_Bloc de texte:_

>>>>>

Le patient devrait avoir couché sur papier une liste de questions et d'inquiétudes qu'il souhaite partager avec son médecin. Il devrait aussi avoir noté les informations pertinentes quant aux symptômes qui l'inquiètent: «Où sont-ils logés? Sont-ils fréquents? À quel moment ont-ils commencé? Quand surviennent-ils? Sont-ils accompagnés d'autres signes?»

«La principale erreur du patient est de penser que le médecin connaît tout, devine tout. Il ne donne pas assez d'informations», souligne le Dr Serge Goulet. Pire, des patients mentent à leur médecin. «Les patients ne suivent pas le traitement comme prescrit dans une proportion de 20% à 40% pour les maladies aiguës, de 30% à 60% pour les maladies chroniques et de 50% à 80% quand il s'agit de prévention», écrivent les auteurs. Le médecin en est bien conscient, alors rien ne sert de lui cacher la vérité!

«Raconter l'histoire dont on est le héros, c'est amusant à la taverne, mais ce n'est pas indiqué chez le médecin, indique Bruno Fortin. Si on a eu une aventure extraconjugale qui fait qu'on est à risque d'avoir une infection transmise sexuellement, il est important de le faire savoir au médecin pour être traité s'il y a lieu. Ça peut être une occasion de réfléchir à la façon dont on en parlera à sa conjointe. Le médecin n'est pas là pour juger.»

Le Dr Serge Goulet croit que la relation de confiance entre médecin et patient s'est beaucoup améliorée depuis le début de sa pratique, il y a 30 ans. «Il reste encore du travail à faire, de part et d'autre. Mais nos jeunes médecins apprennent beaucoup à explorer les attentes des patients et leur vécu, tandis que les patients sont plus ouverts et osent davantage parler de sujets délicats. Ils sont plus à l'aise, surtout si on leur donne la chance de s'exprimer.»

<<<<<

_Consignes:_
[A] D'après le texte sur la relation entre médecin et patient, dans quelle proportion les patients ne suivent-ils pas le traitement prescrit pour les maladies chroniques ?
[B] Recopiez le passage du texte sur la relation entre médecin et patient qui commence par «Le patient devrait» et se termine par «cacher la vérité!».
[C] Poursuivez le texte sur la relation entre médecin et patient à partir de l'endroit où il s'arrête.

_Données fournies:_
>>>>>

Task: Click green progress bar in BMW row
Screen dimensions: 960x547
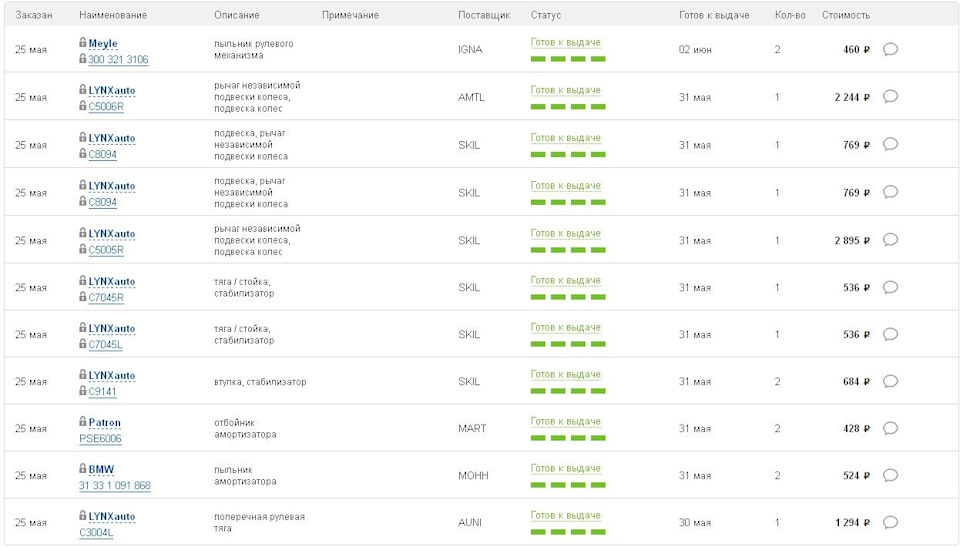Action: [x=567, y=486]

<<<<<

_Liste des réponses:_
[A] Dans une proportion de 30% à 60%.

[B]
Le patient devrait avoir couché sur papier une liste de questions et d'inquiétudes qu'il souhaite partager avec son médecin. Il devrait aussi avoir noté les informations pertinentes quant aux symptômes qui l'inquiètent: «Où sont-ils logés? Sont-ils fréquents? À quel moment ont-ils commencé? Quand surviennent-ils? Sont-ils accompagnés d'autres signes?»

«La principale erreur du patient est de penser que le médecin connaît tout, devine tout. Il ne donne pas assez d'informations», souligne le Dr Serge Goulet. Pire, des patients mentent à leur médecin. «Les patients ne suivent pas le traitement comme prescrit dans une proportion de 20% à 40% pour les maladies aiguës, de 30% à 60% pour les maladies chroniques et de 50% à 80% quand il s'agit de prévention», écrivent les auteurs. Le médecin en est bien conscient, alors rien ne sert de lui cacher la vérité!

[C]
Mais 15 minutes, c'est vite passé. «Dans un contexte de travail rapide et urgent, c'est un art d'aller chercher en quelques secondes les bonnes informations. Il faut bien cibler et écouter, étudier le langage verbal et non verbal du patient, comme un visage blême, les traits tirés», dit le Dr Serge Goulet.

Pour ne pas perdre une seconde de ce bref entretien, on ne devrait pas tenter de former son médecin avec le dernier article du Reader's Digest, selon les auteurs, ni tenter d'en faire un ostéopathe ou un homéopathe. «Le médecin vous dira d'être prudent, surtout avec les produits naturels. Mais ce n'est pas son job», souligne M. Fortin.

Les patients sont très informés aujourd'hui et, si cela s'avère parfois embêtant pour le médecin, le Dr Goulet y voit surtout un avantage. «Les patients sont proactifs. Quand ils me demandent de vérifier une information entendue dans les médias, c'est parce qu'ils doutent et qu'ils ont confiance en moi. C'est un devoir pour moi de leur donner l'information juste. En même temps, j'apprends sans cesse, mes patients me rendent meilleur. C'est ce qui me garde allumé, passionné.»

«Quand on a un bon médecin de famille, c'est pour la vie, dit Bruno Fortin. C'est donc une longue suite de 15 minutes qu'il faut optimiser. Ça vaut la peine de collaborer en tant que patient pour le garder longtemps.»

Comment améliorer mon médecin? Le patient efficace, Bruno Fortin et Serge Goulet, Éd. Fides, 248 p., 19,95$

Quelques trucs

Avant



-Clarifier le but de la visite.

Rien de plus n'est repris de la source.